Information provided.

*** Begin section ***

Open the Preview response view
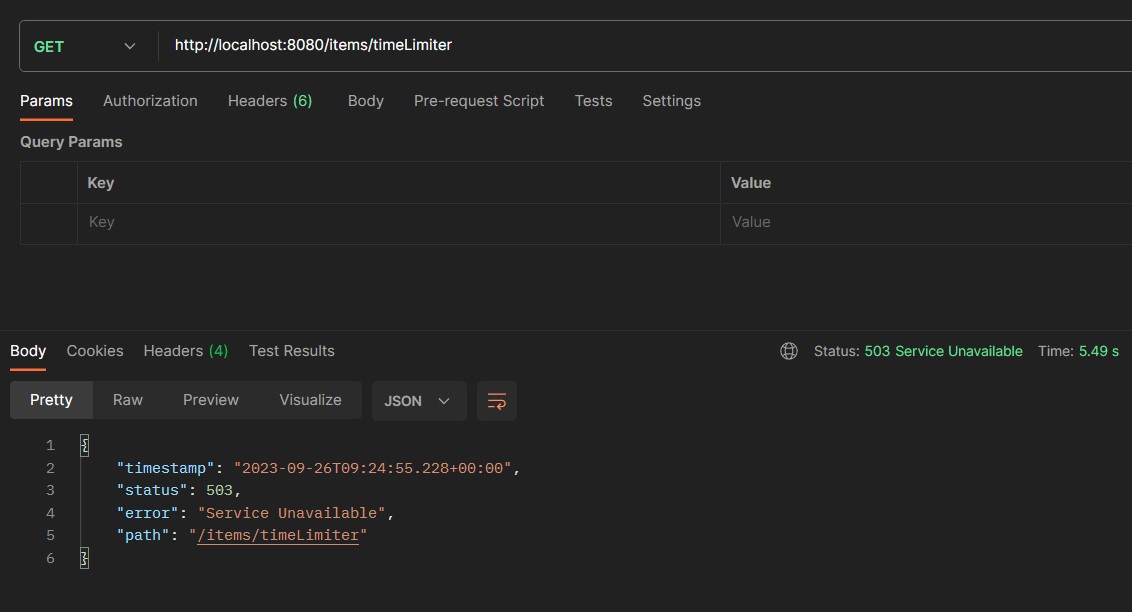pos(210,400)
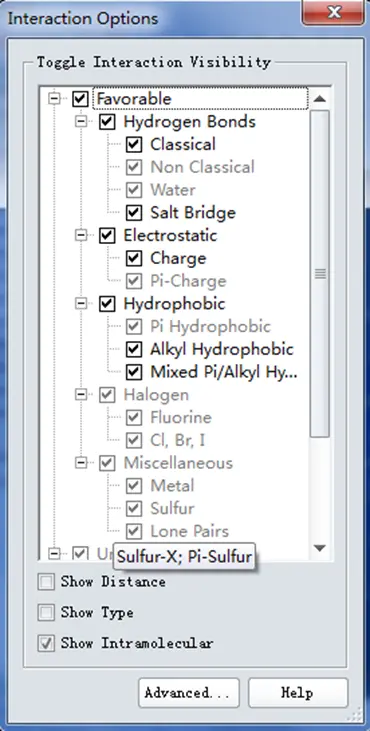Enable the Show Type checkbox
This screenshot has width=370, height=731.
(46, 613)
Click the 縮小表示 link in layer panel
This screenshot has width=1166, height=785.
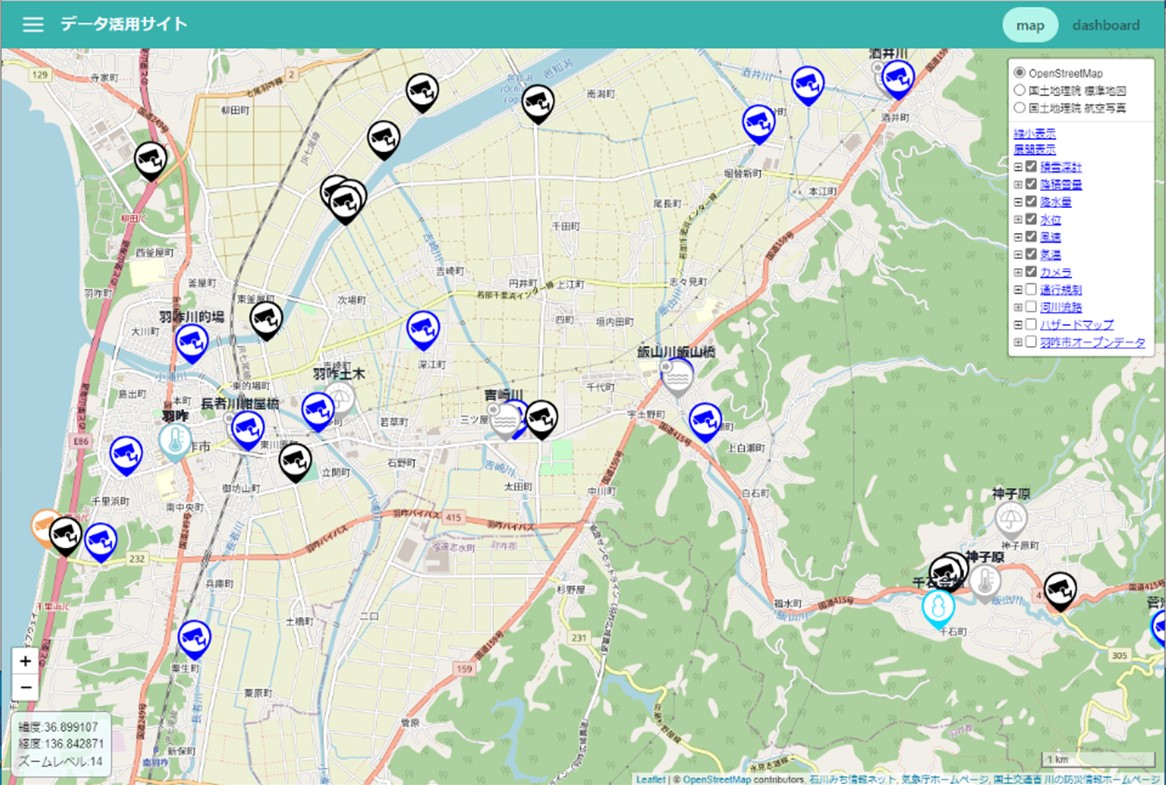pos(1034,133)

*** End section ***

Exercise goal. Output the records above exactly, omitting the pictures.

Response for this exercise.
Open the Preview response view
pos(210,400)
Enable the Show Type checkbox
This screenshot has width=370, height=731.
(46, 613)
Click the 縮小表示 link in layer panel
This screenshot has width=1166, height=785.
pos(1034,133)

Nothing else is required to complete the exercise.